• [Source records]:
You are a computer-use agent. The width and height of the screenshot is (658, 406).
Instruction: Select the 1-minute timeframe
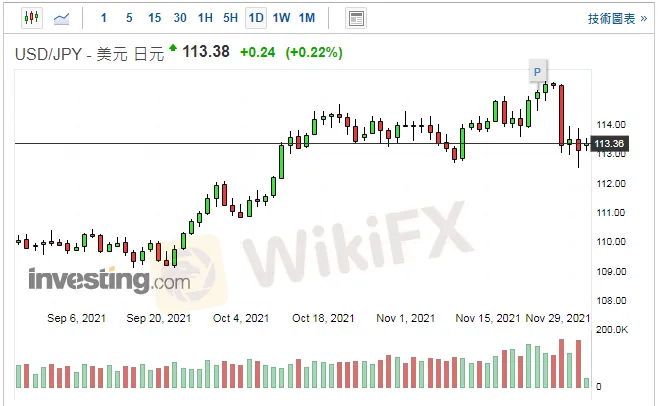[x=105, y=18]
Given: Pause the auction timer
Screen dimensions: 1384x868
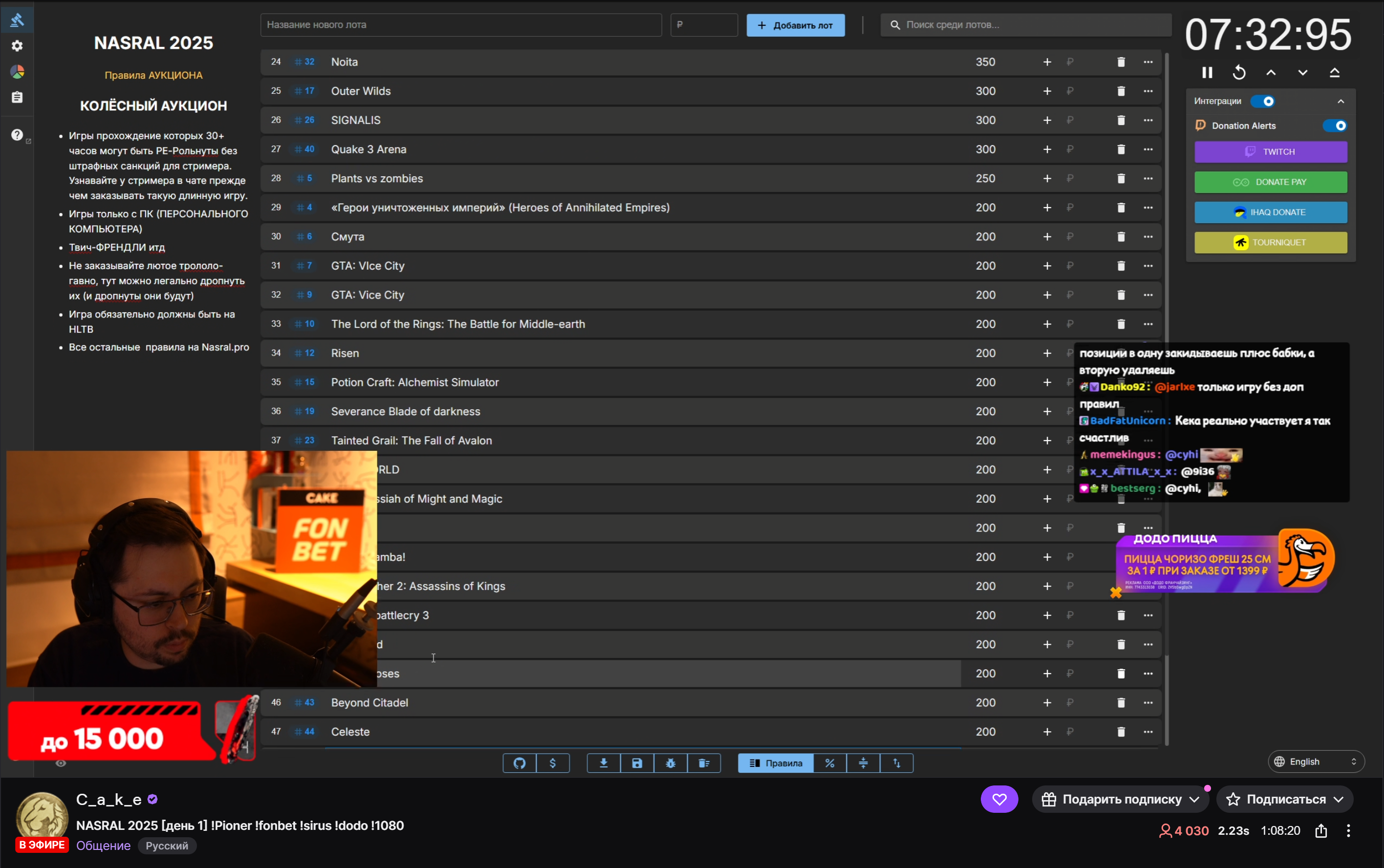Looking at the screenshot, I should click(x=1207, y=73).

• [What to work on]: Rewrite all the records above, replacing "auction timer" with "bidding clock" and changing nothing else. Leave the pictures out of your answer.

• [Solution to the problem]:
You are a computer-use agent. The width and height of the screenshot is (658, 406).
Instruction: Select the 1-minute timeframe
[x=105, y=18]
Given: Pause the bidding clock
Screen dimensions: 1384x868
Looking at the screenshot, I should click(x=1207, y=73).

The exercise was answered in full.